The issue before the trial judge was this: Was the action prematurely brought? The briefs of counsel present the same issue.
Under paragraph 406, General Statutes of 1889, when an insolvent bank contracts a. debt, it becomes the debt of each of the officers who had knowledge of the bank’s condition, or who in the discharge of his *698duties ought to have known its condition; and if such officer is sued in a proper case the only defenses allowed are that the bank was not insolvent, or that he did not know its condition and could not have known it by the exercise of proper care.
It is necessary for us to inquire somewhat as to the nature of the bank’s obligation upon the two notes which are the basis of this action. By the indorsement in the nature of a guaranty the bank became both an indorser and a guarantor of the notes. Considered as an indorser — and the briefs of both parties consider it such — the bank’s liability on the notes was conditional. In Swartz v. Redfield (13 Kan. 556), Mr. Justice Brewer, in the opinion of the court, quotes the following from Smith’s Leading Cases, vol. II, p. 61:
“The well-settled principle that bankruptcy or notorious insolvency will not excuse notice (to the indorser) ... is settled beyond the possibility of question.”

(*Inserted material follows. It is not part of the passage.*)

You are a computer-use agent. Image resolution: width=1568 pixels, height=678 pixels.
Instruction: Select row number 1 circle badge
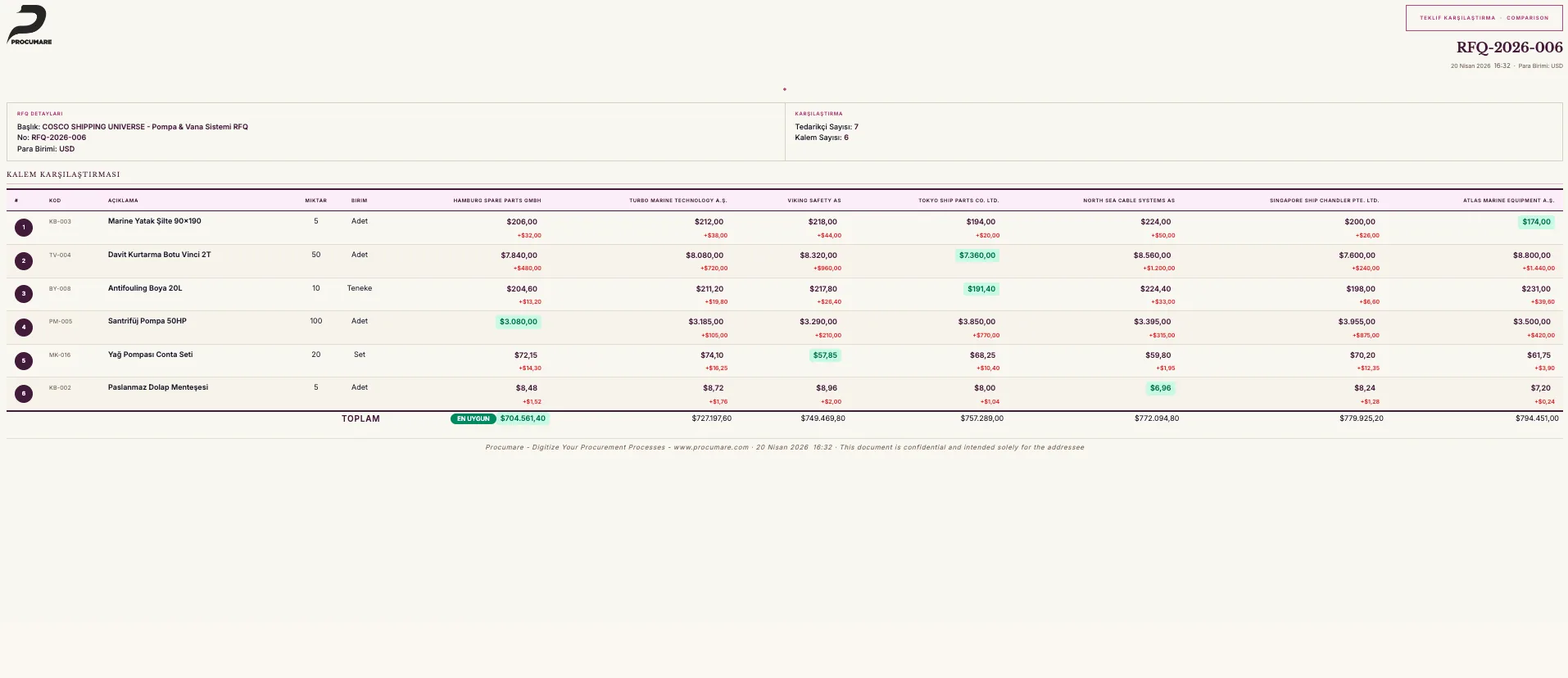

And in the same case he says :
“ The indorsement effectuates two things — it transfers the title, and creates a conditional liability. The first is often, in the contemplation of the parties at the time of the transfer, the only thing sought; and if afterward recourse is sought on the indorser, he may well insist on an exact compliance with all the steps necessary to change the conditional to an absolute liability.”

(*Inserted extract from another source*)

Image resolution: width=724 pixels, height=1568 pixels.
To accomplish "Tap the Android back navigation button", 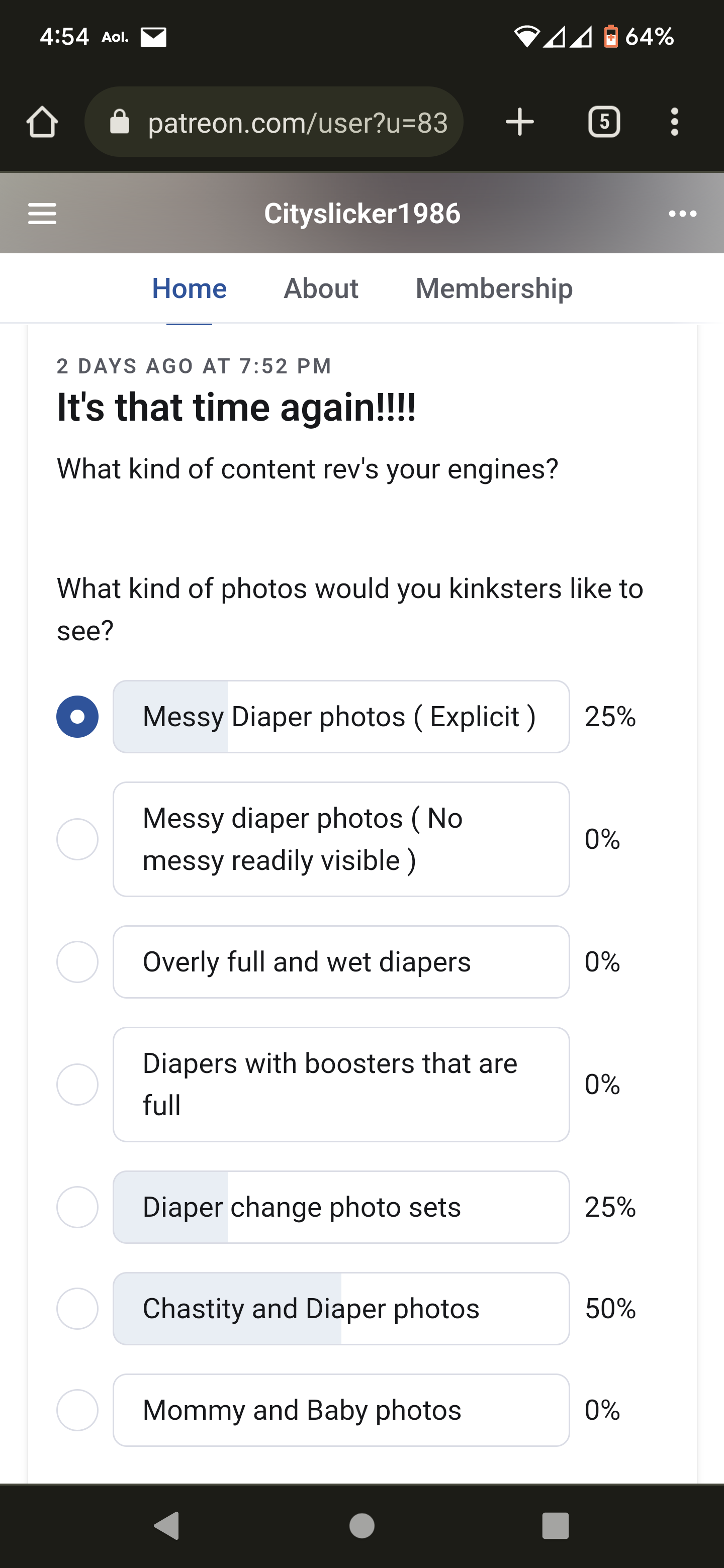I will click(166, 1525).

And in the same case it is stated in a quotation from Kent’s Commentaries, that knowledge by the indorser, when he indorsed the paper, of the insolvency of the maker of the note or drawer of the bill, does not dispose of the necessity of notice to charge such indorser.
*699In Doolittle v. Ferry (20 Kan. 231), the court, by Mr. Justice Brewer, says :
“That from such indorsement [to John Doe or order] the law implies a well-defined contract, and that such contract casts a conditional liability on the indorser, is conceded. . . . The law gives to an indorsement a twofold force. It operates to transfer title ; it is the assumption of a conditional liability.”
As a guarantor, the bank’s liability of course differs from that of an indorser, and, as is said by a text writer, “is more onerous.”
In vol. II, section 1753, Daniel’s Negotiable Instruments, it is said :
“ The guarantor’s liability . . . is secondary and collateral. And, in general, the guarantor contracts to pay, if, by the exercise of due diligence, the debt cannot be made out of the principal debtor.”
We observe that the petition does not allege that the maker of the notes was insolvent when they were made or indorsed, nor that the indorser knew such to be the fact. So far as we can gather, the action was brought on the theory that the defendant’s liability had accrued at the time, and by reason of, the indorsement of the notes by the bank.
In view of the fact that the bank’s liability, either as indorser or guarantor, was conditional or collateral, an action could not have been brought against it upon the notes until they were due. Hence, it would seem to follow that an action to recover under paragraph 406, General Statutes of 1889, cannot be maintained until the primary liability of the bank has accrued.
Section 190 of the Code provides that the plaintiff in a civil action may have an attachment against the property of the defendant upon certain grounds. The ninth ground is that the debt was fraudulently contracted, or the obligation fraudulently incurred. *700The provisions of section 230 of the Code allow an action upon a claim before it is due and an attachment for causes therein stated, but these causes do not embrace the ground of fraud as stated in section 190. It seems proper, therefore, to regard the indorsement and guaranty in this case as being governed by the rules ordinarily applicable to such transactions.
We conclude that the petition and affidavit in attachment were insufficient to support the attachment proceedings, that the action was prematurely brought, and that the ruling of the trial court upon the motion to discharge the attachment was correct.
The order and judgment discharging the attachment will be affirmed.